On the other side, if the repetitive microtrauma is the only responsible mechanism, so the lesion should be expected in other sites within the body such as the lateral femoral cutaneous nerve under the inguinal ligament, but this is not the case.13
While other authors explained the condition by congenital abnormal growth of adipose tissue of the nerve sheath.14
LFH is very rarely reported in the lower limbs. Silverman and Enzinger reported 26 cases, from which 25 cases were in the hand and wrist while only one case in the foot. In 22 of the 25 cases, the median nerve was affected.15
Amadio et al. also reviewed 17 cases of LFH of the nerve, only 4 of them were located in the lower limbs, while 11 cases were in the median nerve or its branch-es.16
In LFH, perineurium and epineurium surrounding nerve branches become infiltrated by disproportionate amount of fibroadipose tissue, causing fusiform enlargement of the specific nerve14 and giving the typical MRI picture of coaxial cable appearance on axial view and spaghetti appearance on coronal and sagittal views.14
On clinical aspect, LFH of median nerve usually presents in children or young patients as a palmar mass, either asymptomatic or causing compression neuropathy with severe pain, paresthesia and thenar motor weakness.15
The differential diagnoses are: intraneural lipoma, diffuse lipomatosis, traumatic neuroma, fibromatosis, haemangioma, plexiform neurofibroma and ganglion cyst. The differentiation is usually easy due to the gross and histological characteristics.3
Ultrasonographic study shows smooth, rounded and thickened hypoechoic or anechoic fascicles surrounded by echogenic fatty tissue compatible with the histological findings. There is no intralesional flow can be seen in color Doppler.17
The diagnosis can be made by the aid of sonography and MRI without taking biopsy.17 But this need a very high index of suspicion and clinical orientation.

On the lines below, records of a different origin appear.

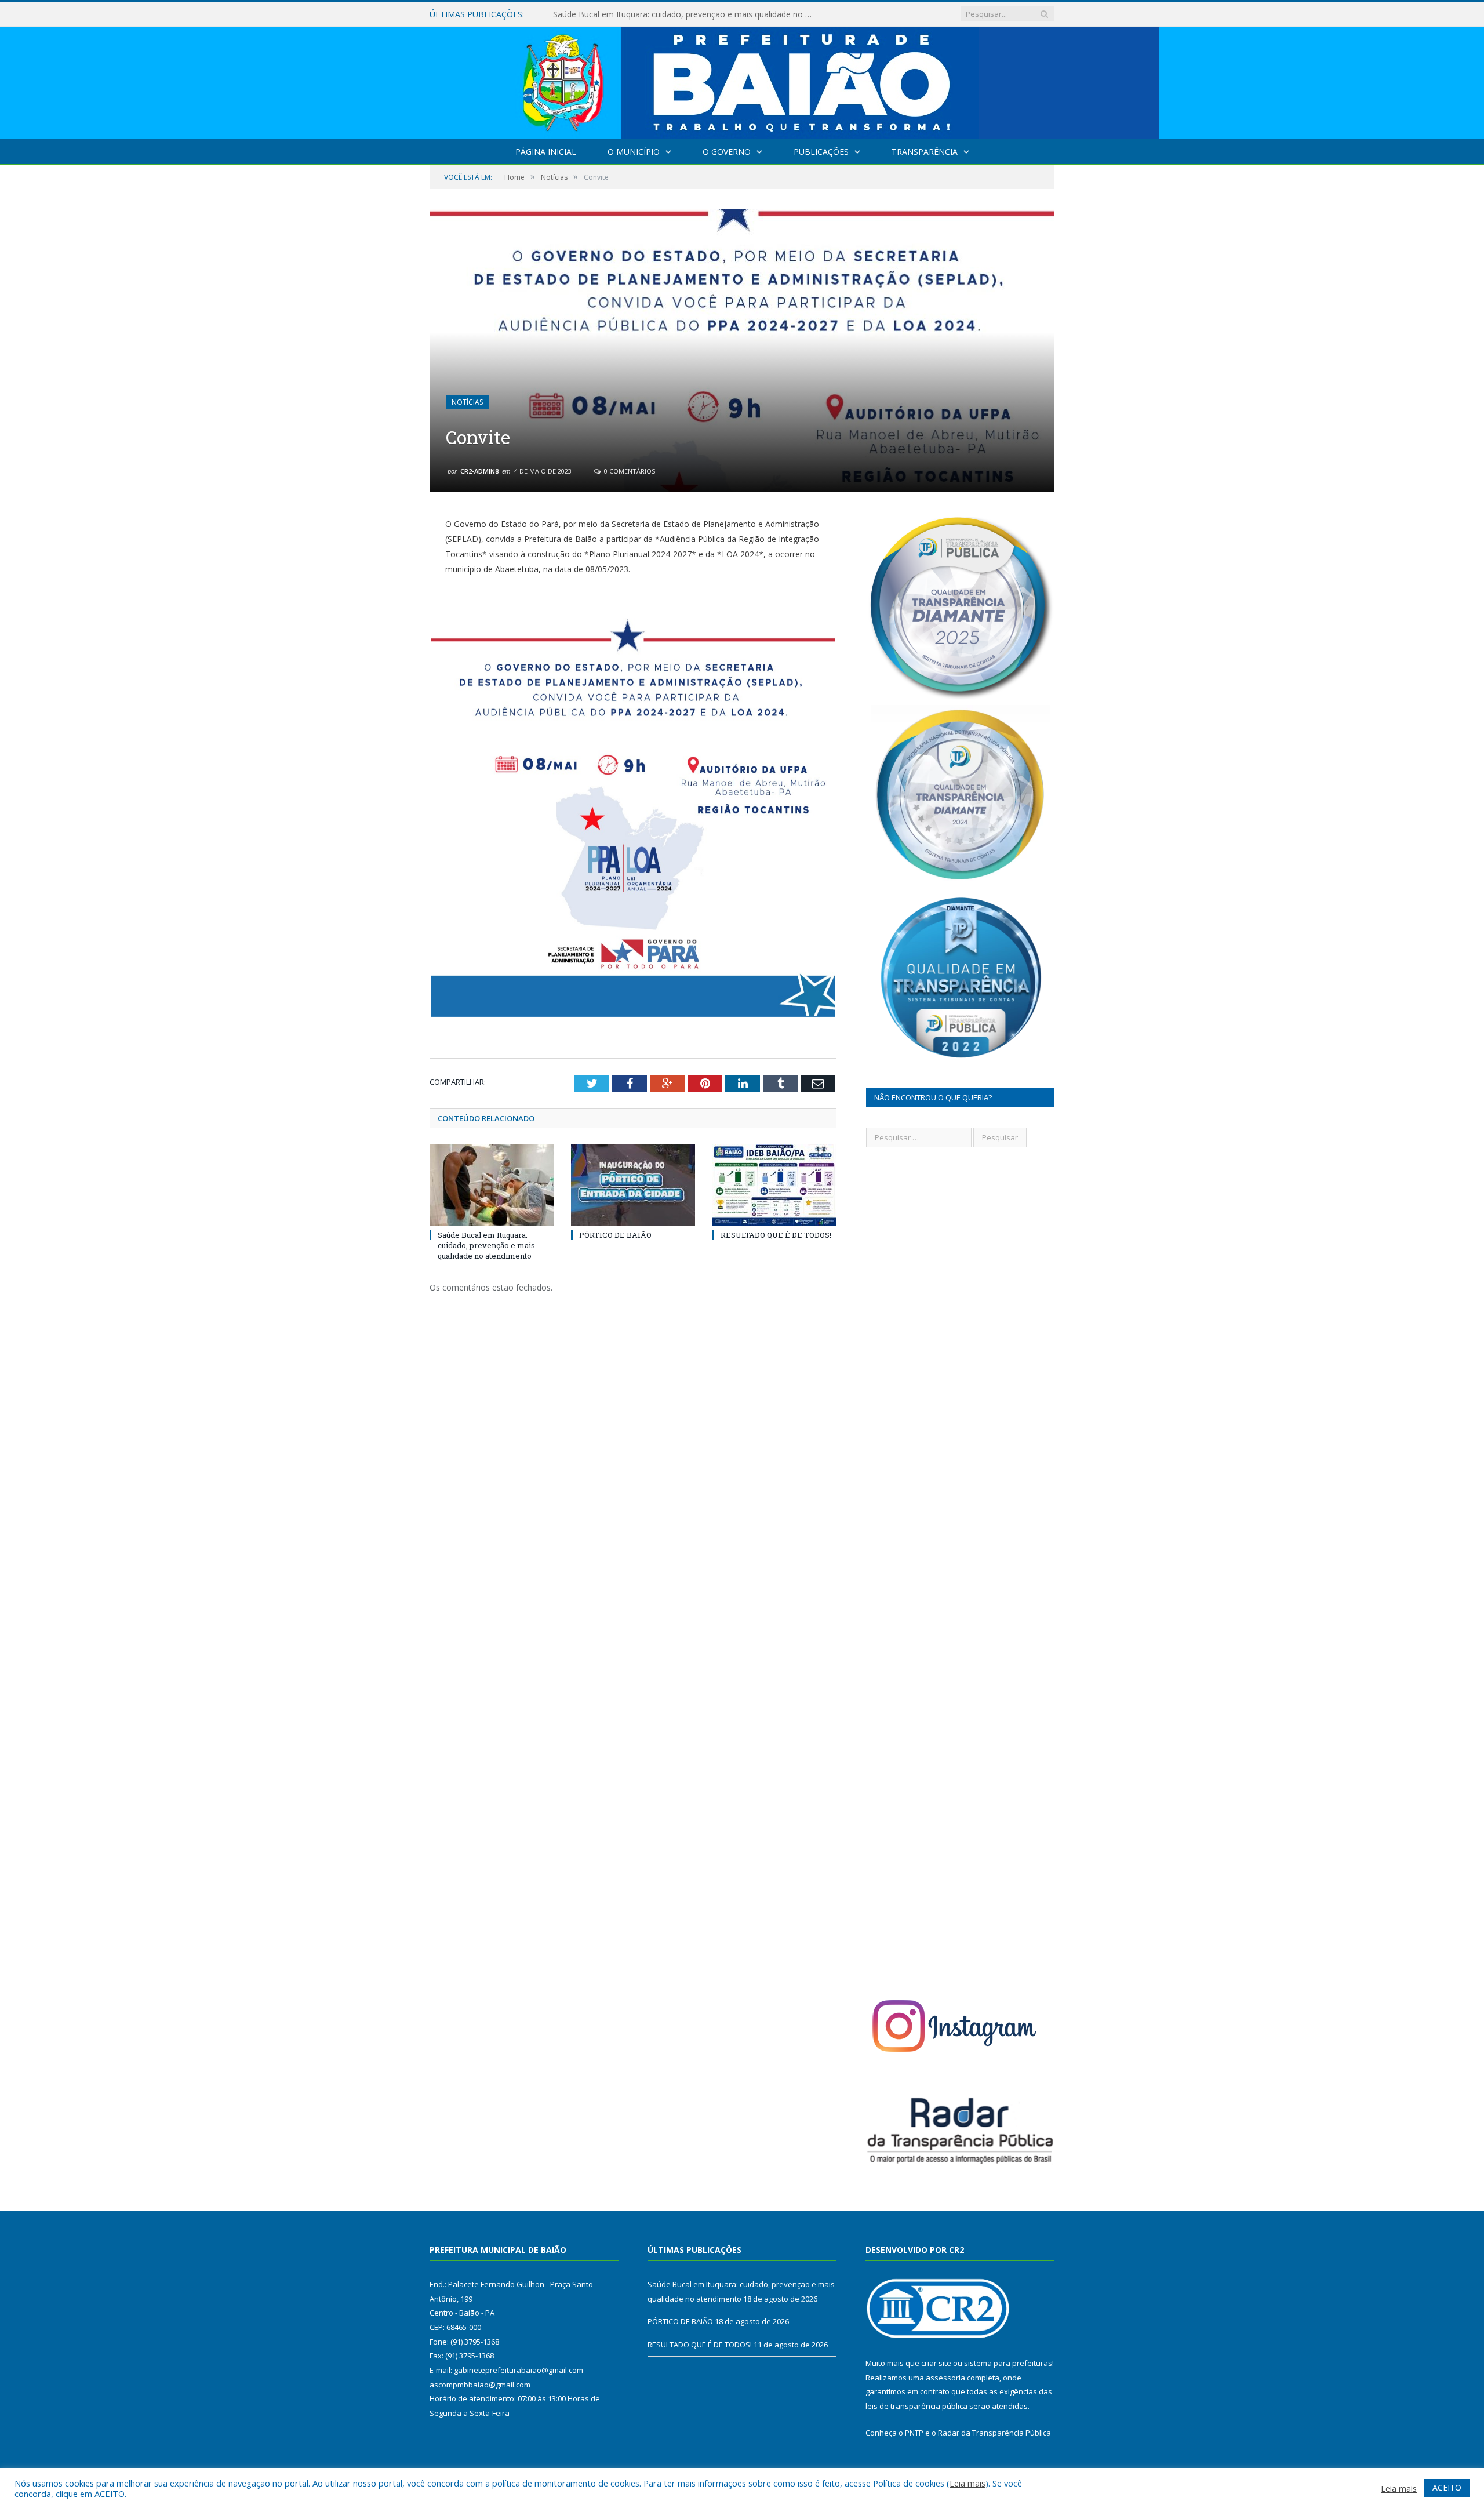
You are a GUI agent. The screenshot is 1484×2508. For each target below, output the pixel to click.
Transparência (925, 151)
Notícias (467, 402)
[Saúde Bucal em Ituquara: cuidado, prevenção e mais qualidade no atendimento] (492, 1185)
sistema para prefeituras (1008, 2363)
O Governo (727, 151)
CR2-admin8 (479, 471)
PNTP (914, 2432)
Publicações (821, 151)
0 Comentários (628, 471)
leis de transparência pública (916, 2406)
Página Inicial (545, 151)
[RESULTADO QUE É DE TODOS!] (774, 1185)
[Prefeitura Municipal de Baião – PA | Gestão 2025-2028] (742, 80)
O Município (634, 151)
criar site (936, 2363)
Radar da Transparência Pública (994, 2432)
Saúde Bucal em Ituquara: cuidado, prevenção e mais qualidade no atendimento (486, 1245)
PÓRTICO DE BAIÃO (591, 14)
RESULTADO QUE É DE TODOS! (776, 1235)
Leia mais (967, 2483)
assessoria (945, 2377)
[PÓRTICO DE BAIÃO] (633, 1185)
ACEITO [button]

Microscopic findings are fibrofatty expansion of the epineural space with splaying of the nerve bundles, perineural and endoneural fibrosis. Sometimes, in long standing cases, metaplastic bone is seen in the fibrofatty tissue.15
Many operative procedures have been used in the treatment of LFH of the median nerve, the recommended procedures are carpal tunnel release with or without superficial removal of epineural proliferation, microsurgical interfascicular dis-section or excision of the affected nerve segment with or without grafting.16
Warhold et al. wrote that carpal tunnel release alone can lower the tumour size, decrease pain severity and improve opposition strength. They reported sensory deficit after attempted surgical excision of the tumour although other authors reported minimal disability in young children, may be due to cerebral compliance.18
In their survey, Amadio et al. shows that every case treated by nerve excision and neurolysis developed an abnormality in 2 points discrimination even though it was normal preoperatively.16
Nowadays, the standard management for most of the surgeons is restricted to a limited biopsy taking with carpal ligament release.19
In our case, we preferred to do only decompression and take biopsy, avoiding debulking due to the high expected risk of neuronal injury.
Finally, no definite treatment is available for LFH. Decompression and biopsy taking for final diagnosis is the ideal current management.19
Disclosures
The authors have no financial disclosures or conflicts of interest to declare.